Sorcha was smiling. It was going to be all right—until the moment that everything flipped on its head. Merrick had only an instant to cry out.

He saw the side of the hill, right next to where she was standing, ripple and fall away. He recognized it in an instant; one of the Wrayth’s portals. The opening appeared not a foot away from her. Merrick opened his Center desperately, clinging to the Bond so that she might draw strength from it.

She only had enough time to release the revenant from her activity, and then the Wrayth were upon her; or rather in her.

Merrick pulled out his saber and flung himself down off his mount. Yet he knew—he could tell without any rune—that he was not going to be fast enough. The rattle of voices in Sorcha’s head had become a clatter and Merrick knew—this was not an attack by Derodak. This was the Wrayth come to claim their own.
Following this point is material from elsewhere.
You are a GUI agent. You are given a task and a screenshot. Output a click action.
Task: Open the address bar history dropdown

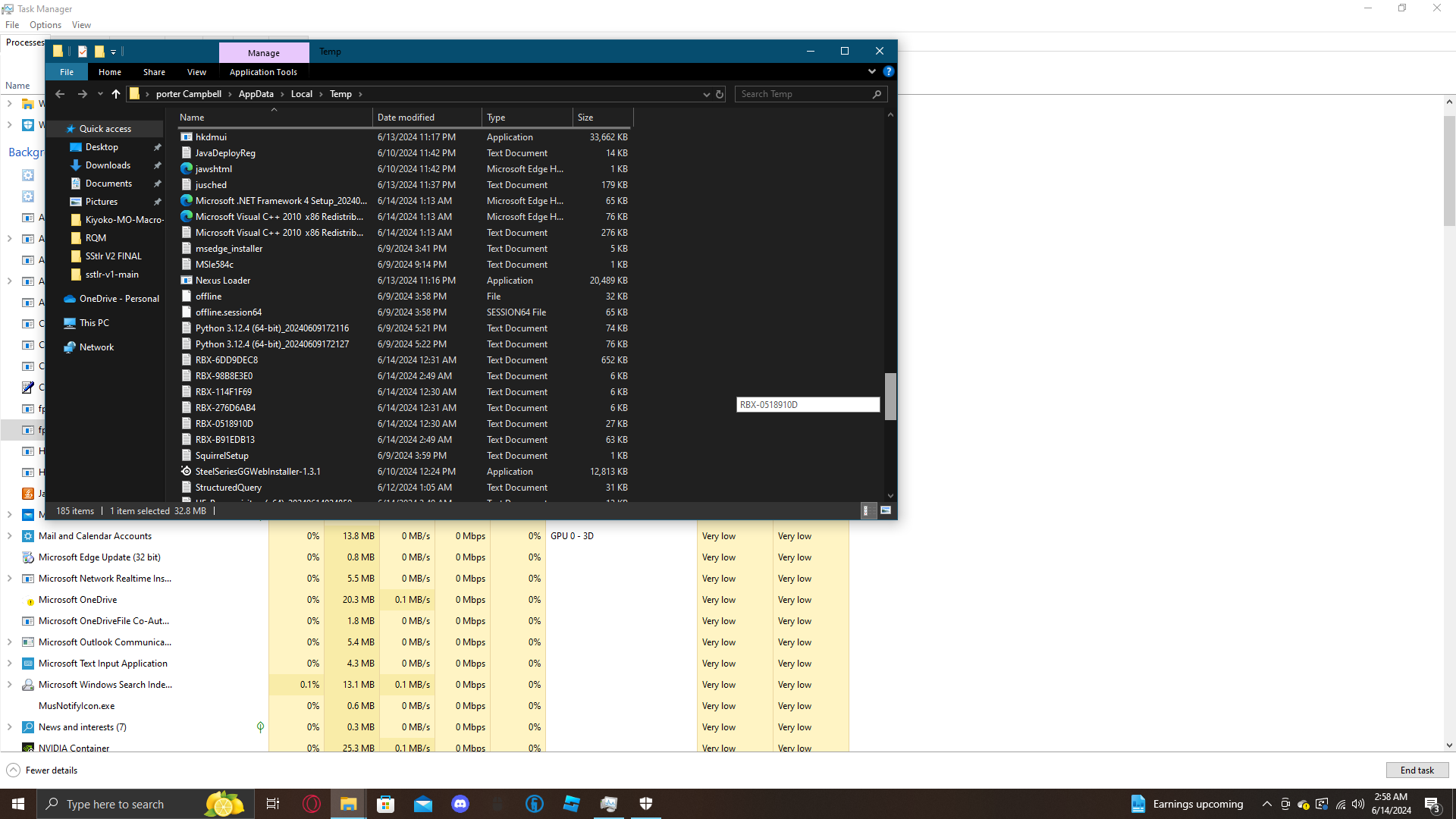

Merrick caught a glimpse of Sorcha’s eyes rolling in her head, just before the energy poured out of her body. She slumped to the ground, while the revenant whirled away. Most terrifying of all, however, was the draining away of all that made her Sorcha, seen through his Center.

They were coming through the doorway now, lines of tall, pale people, marked by the Wrayth, and no more individual than an ant. He wasn’t going to be able to make it to her, but he was damn well going to try.

As Merrick scrambled up the remaining rocks, he felt Sorcha in the Bond—the merest of flickers, Go! Please, Merrick, go!

His foot slipped on the rock. The Wrayth had gathered Sorcha up and were taking her back through their doorway, but a few of them turned his way; the gray eyes, devoid of emotion, suddenly fixed on him. These were no shambling undead; they were racing toward him.

Too fast. His mind processed that in an instant. Too fast and too many for Merrick to get back to Melochi, whose distant whinny seemed to be the only sound that reached above the thunder of the water. He saw at once what they would do to him; he had, after all, shared Sorcha’s vision of her mother. Deacon Merrick Chambers would become their puppet just as she had been.

It wasn’t really a choice. Without hesitation, Merrick ran toward the edge of the cliff. The thunder of the waterfall pounding over rocks filled his ears. He had no time to think—only to act. It had to be the last thing he heard, as he leapt forward into its embrace, expecting to see Nynnia very soon.